Her oval face was framed by a curtain of reddish-brown hair. A long pre-Raphaelite nose; Cupid’s bow lips. Her face practically an art history lesson, chiefly centring upon the Romantics.
“I’m Melissa, can I help you up?”
Felix stammered something as he rose, staring at the bright red “STOP” sign that had nearly killed him with irony. He fought for a sensible reaction.
“I slipped on these old Macsweeny’s, just in time to foil your assassination attempt.”
Melissa laughed, then added, “Is there anything I can do for you?”
What Felix said next was hugely uncharacteristic and seemed to escape from his lips without the usual filtration processes of sensible discourse.
“You can buy me a coffee.”
Remarkably, she said yes, closed up the shop and they went on their first date, sitting outside a little Bleeker Street café in the amber haze of a July evening. Felix was conscious that he’d basically thrown on a random assortment of items in lieu of clothing that morning, and was overdue a shave and a haircut, but Melissa didn’t seem to mind. She was funny, engaging and well-versed in music, art, architecture, science, political history, all the things that fascinated him. Within an hour he was imagining yoking her name to his own, her life to his, their futures together.
Twelve years later they were both approaching their forties, having lived together in a Williamsburg apartment for most of a decade.
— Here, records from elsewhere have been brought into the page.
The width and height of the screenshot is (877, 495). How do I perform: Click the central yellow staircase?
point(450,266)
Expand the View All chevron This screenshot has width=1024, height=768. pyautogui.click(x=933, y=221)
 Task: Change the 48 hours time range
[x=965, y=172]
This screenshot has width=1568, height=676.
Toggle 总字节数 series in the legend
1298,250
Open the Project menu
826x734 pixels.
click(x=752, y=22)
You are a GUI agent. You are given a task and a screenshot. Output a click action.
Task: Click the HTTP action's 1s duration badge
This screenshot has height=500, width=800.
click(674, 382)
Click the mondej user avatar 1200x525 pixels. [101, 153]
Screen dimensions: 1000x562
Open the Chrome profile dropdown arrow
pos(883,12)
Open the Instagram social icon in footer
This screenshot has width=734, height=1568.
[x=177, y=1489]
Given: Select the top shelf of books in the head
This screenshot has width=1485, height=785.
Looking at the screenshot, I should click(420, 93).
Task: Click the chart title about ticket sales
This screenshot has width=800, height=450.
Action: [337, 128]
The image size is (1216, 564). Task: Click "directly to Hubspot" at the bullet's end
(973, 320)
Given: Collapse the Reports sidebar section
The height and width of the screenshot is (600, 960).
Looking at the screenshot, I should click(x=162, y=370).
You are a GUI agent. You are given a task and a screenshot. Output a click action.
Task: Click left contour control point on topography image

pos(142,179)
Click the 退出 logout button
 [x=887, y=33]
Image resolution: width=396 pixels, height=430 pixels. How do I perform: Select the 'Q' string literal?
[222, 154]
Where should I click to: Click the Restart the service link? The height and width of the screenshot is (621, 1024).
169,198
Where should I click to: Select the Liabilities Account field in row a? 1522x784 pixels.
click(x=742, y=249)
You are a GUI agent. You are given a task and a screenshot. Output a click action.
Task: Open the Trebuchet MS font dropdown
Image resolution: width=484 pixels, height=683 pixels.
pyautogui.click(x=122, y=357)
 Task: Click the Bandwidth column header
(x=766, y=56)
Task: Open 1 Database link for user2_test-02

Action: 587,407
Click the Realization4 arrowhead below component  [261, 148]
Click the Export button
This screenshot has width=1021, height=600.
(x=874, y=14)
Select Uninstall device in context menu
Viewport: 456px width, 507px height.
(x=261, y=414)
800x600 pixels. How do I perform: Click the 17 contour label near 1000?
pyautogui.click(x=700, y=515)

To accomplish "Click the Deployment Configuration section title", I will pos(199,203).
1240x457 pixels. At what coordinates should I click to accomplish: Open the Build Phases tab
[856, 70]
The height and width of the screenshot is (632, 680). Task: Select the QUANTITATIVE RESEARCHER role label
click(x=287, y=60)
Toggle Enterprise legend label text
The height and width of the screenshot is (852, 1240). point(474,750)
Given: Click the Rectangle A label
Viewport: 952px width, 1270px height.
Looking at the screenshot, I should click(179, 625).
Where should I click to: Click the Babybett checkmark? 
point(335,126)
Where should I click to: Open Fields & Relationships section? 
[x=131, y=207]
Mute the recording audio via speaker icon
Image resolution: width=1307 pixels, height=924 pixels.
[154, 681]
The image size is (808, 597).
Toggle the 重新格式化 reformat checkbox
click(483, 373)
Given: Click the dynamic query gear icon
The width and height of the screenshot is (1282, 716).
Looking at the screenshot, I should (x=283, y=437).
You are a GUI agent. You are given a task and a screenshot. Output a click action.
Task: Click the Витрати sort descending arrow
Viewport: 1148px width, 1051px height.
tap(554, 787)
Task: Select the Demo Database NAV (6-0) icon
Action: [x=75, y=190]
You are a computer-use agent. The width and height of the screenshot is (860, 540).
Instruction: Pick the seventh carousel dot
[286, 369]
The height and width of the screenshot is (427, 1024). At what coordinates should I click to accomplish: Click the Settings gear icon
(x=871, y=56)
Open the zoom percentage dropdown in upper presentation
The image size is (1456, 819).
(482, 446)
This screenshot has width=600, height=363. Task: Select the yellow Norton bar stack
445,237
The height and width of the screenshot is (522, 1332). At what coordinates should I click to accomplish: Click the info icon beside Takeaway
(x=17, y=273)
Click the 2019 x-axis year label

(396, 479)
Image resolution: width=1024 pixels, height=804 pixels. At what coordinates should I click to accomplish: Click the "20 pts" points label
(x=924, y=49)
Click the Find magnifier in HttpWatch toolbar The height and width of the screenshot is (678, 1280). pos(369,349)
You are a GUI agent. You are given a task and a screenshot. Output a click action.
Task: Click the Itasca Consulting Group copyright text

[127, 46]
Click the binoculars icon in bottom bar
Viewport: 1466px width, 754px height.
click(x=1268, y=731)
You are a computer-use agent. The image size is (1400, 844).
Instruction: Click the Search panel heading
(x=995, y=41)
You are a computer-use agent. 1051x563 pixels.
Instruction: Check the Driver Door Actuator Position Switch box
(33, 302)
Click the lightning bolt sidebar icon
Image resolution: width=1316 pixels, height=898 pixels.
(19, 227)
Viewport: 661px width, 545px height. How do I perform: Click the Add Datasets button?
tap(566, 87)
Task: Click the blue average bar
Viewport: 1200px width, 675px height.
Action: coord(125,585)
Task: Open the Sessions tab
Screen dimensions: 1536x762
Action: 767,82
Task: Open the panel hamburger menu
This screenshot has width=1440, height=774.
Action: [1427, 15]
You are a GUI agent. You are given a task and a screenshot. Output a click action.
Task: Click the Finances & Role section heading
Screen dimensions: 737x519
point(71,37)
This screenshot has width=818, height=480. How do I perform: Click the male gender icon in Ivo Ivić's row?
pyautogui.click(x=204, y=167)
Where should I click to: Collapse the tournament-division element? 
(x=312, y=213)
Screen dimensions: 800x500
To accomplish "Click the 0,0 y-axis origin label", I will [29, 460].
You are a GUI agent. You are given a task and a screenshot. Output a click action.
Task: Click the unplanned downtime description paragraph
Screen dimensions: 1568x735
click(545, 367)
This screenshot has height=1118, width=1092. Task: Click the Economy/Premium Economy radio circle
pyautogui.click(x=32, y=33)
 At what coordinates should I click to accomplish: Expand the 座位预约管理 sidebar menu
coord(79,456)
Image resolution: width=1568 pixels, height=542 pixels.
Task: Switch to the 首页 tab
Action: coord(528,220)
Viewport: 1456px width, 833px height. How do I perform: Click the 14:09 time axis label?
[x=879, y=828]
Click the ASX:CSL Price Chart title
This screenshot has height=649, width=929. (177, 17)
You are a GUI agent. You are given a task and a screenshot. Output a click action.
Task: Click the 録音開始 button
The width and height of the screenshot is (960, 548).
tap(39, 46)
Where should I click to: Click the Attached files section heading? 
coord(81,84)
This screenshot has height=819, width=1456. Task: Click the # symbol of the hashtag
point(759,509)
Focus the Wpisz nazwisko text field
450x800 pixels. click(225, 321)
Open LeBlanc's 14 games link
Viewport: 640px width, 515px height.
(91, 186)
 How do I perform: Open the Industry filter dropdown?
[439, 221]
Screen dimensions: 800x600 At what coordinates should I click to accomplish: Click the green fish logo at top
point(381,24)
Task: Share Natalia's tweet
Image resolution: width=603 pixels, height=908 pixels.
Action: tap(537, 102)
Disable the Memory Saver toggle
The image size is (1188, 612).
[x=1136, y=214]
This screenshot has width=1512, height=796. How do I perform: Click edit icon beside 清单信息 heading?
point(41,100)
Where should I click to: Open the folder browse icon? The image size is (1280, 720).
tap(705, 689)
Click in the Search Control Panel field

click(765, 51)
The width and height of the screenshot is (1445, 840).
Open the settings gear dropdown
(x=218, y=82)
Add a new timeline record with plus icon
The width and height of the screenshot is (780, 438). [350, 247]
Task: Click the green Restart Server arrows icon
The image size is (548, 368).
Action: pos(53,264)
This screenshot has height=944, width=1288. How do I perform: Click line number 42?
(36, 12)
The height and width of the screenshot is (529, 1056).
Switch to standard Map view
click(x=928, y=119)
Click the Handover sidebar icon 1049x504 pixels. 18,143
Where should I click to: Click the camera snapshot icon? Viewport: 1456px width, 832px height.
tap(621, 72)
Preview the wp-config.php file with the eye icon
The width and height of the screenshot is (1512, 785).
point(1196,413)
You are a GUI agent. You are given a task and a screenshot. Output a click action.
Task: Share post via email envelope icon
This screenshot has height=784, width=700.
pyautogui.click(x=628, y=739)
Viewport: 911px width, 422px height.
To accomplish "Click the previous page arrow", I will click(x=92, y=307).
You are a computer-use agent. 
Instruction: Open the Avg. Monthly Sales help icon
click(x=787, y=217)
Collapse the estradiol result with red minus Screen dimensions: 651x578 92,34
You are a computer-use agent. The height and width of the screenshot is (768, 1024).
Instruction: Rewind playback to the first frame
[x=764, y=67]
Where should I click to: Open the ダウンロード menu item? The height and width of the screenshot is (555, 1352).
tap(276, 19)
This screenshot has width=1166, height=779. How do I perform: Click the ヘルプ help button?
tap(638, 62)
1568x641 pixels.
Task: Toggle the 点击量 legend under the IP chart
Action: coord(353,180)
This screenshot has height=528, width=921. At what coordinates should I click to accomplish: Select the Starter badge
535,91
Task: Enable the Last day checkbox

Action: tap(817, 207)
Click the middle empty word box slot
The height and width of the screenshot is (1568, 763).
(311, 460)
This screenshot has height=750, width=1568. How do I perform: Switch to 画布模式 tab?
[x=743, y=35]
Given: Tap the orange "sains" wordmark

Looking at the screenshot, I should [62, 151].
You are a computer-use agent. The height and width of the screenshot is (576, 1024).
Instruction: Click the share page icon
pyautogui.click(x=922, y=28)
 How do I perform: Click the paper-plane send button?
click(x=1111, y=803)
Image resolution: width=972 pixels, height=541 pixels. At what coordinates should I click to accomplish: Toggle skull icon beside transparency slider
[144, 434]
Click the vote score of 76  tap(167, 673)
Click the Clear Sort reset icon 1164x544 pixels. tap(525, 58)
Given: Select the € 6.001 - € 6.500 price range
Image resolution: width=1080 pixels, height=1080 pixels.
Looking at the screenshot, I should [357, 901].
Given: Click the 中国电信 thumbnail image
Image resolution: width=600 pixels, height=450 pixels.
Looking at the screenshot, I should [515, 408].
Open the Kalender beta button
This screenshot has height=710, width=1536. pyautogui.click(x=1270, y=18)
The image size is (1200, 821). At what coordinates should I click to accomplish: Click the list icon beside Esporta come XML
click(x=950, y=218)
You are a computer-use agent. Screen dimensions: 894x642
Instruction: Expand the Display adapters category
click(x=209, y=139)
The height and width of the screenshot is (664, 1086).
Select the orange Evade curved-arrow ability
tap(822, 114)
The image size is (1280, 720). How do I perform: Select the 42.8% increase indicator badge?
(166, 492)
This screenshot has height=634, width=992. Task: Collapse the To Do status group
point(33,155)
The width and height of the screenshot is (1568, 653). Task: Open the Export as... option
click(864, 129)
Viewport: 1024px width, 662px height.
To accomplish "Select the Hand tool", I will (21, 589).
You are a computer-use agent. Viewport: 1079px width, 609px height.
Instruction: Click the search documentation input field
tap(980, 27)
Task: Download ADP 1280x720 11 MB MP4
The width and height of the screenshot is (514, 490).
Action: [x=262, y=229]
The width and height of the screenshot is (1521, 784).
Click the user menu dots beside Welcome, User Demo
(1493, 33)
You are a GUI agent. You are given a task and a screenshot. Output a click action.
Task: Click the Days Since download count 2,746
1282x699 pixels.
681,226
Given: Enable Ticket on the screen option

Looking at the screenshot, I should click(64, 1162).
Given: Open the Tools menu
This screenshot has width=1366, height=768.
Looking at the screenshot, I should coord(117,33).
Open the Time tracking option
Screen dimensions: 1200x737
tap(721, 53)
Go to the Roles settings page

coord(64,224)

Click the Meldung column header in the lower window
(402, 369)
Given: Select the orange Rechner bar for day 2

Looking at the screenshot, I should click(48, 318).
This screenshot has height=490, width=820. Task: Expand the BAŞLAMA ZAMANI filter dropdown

He wrote his novels, and she ran her ever-expanding empire of extraordinary curios, and life was… fine… but Felix began to wonder if it had all been a romantic construct. Was their marriage just a collision that his love of narrative had fashioned? A happenstance? A joke awaiting a punchline? They had wanted a family, but Felix was unable to provide the necessary elixir (as he put it). Now their relationship was falling apart in a series of increasing rancorous arguments about everything and nothing.
“You didn’t ask me to,” he would reply.
“I shouldn’t have to ask.” Her frown imputing a degree of carelessness Felix considered a huge exaggeration. He had a lot on his mind.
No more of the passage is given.